8. Modest_Witness also anticipates the promethean/anti-naturalist analysis of technoscience performed by xenofeminism. For instance, Haraway asserts that “technoscience engages promiscuously in materialized refiguration… an eminently solid process… [and] not some merely textual dalliance” (ibid). She projects an example from 1993 – a cartoon advertising the British biotechnology firm Quadrant. The cartoon depicts a variety of laboratory workers who have “stepped through Alice’s looking glass, and they have becomes very small indeed, so small that they are dwarves in a gigantic world of helical objects”. The laboratory illustrated here is one of anticipated commonplace labour and fantastic scale – “we see the simultaneously mundane and fantastic truth of technoscience, where a change of scale refigures fundamental relationships” (66). Haraway takes the laboratory as an “arrangement and concentration of human and nonhuman actors, action and results that change entities, meanings and lives on a global scale”, a cultural claim to presence, contingency, reality… “culture denotes not the irrational but the meaningful” (66).

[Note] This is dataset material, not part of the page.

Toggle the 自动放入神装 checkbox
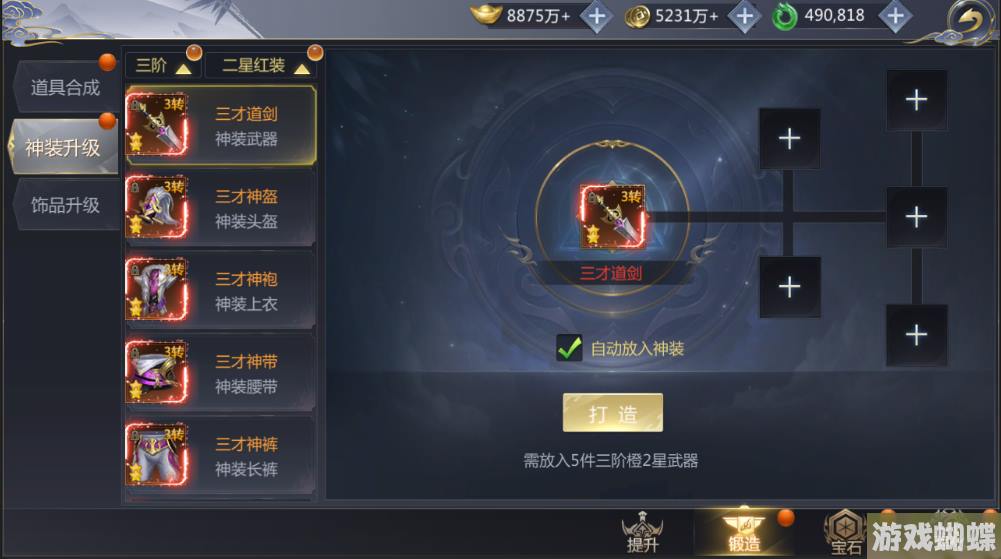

9. The challenge to the promethean comportment is not to a putative utilitarian heroism – a conservative critique, nor to its ability to undermine the project of humanism – which is radically performed at the nexus of reason and imagination following the rejection of givens. It is instead in how the promethean is organised and classified – it is not only entities, but meanings, analysis and contingent events that can take on promethean roles, but how can this be anticipated, mitigated or appreciated by cultural critique; by artists and other modes of consideration? It is the who and the what of a promethean labour that a properly meaningful – that is to say, feminist and queer – left politics is tasked with developing, in and beyond technoscience, environmentalism, posthumanism and other challenges to idealistic, conservative modernist retention. Consider how models of cognitive capitalism – for instance Maurizio Lazzarato’s expanded model of subjective economy – takes the contemporary machine of social subjection to be a production of machinic assemblages that are a-signifying, most certainly nonhuman, where it is “never an individual who thinks… [they] are engulfed in a circulation of signs, ideas, tasks – that force him or her to think and create” (44). Can the phantastic force of promethean thought vis-à-vis xenofeminist models undermine, reconfigure and rescale such a situation, bending the pliable potency of thought, action and meaning beyond the boundary of institutional capitalism?

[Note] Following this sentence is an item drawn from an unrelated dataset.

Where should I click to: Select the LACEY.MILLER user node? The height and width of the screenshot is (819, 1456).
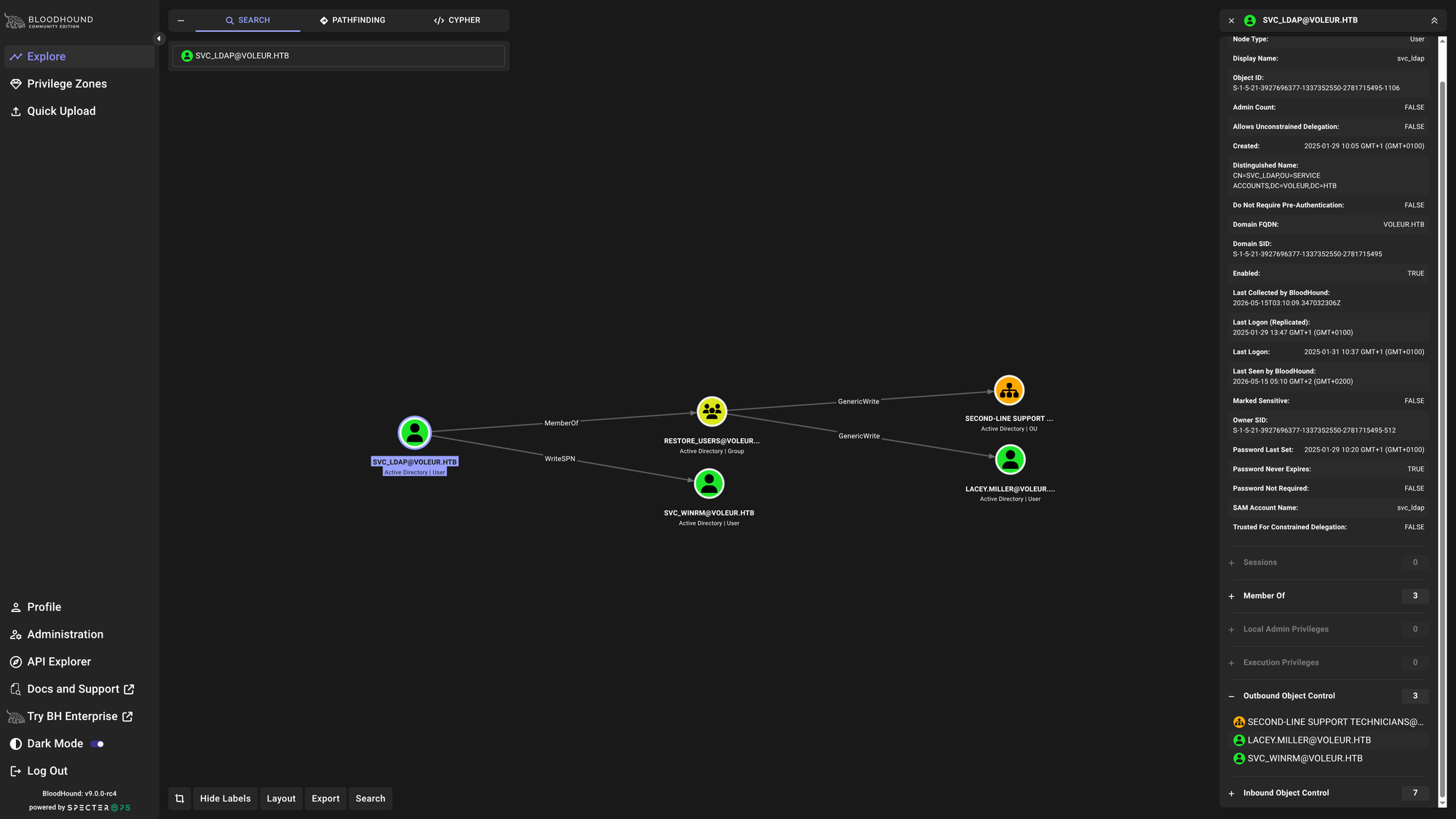[1010, 459]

10. I would argue yes, but only with a sense of meaningful trepidation – as Helen Hester remarked in her 2015 essay “Promethean Labours and Domestic Realism”, “this kind of framing of emancipatory leftist politics repels and excludes… and is likely to give rise to precisely those boring and boorish militant masculinities… characteristic of movements like accelerationism”. Hester’s subject here is the mandate of the feminine domestic, and employs a meaningful trepidation that is closer to ‘care’ than it is to ‘fear’ – “The home can be reconceived of as a site of Promethean potentiality rather than as an example of stubbornly embedded material hegemony; that is to say, it is a space that can be mutated to facilitate a Promethean politics rather than a site of risk aversion inherently obstructive to the development of the solidarities that such a politics demands”. One is not compressing the phantastic potency of a promethean comportment, but is rather handling the fire with caution, care and attentiveness. As Hester concludes “in this truly promethean feminism, love, work, leisure, the family, science, art and sexual reproduction are all equally mutable, contestable, and available for species-wide re-engineering”. And with this positivisation of mutability that comes spilling over of this distinctly human list into a sympoietic, collective arrangement of scales, materials and entities; a naturalism sans nature that has never seemed so amenable, retaining only the dust of the human once drawn in its sand.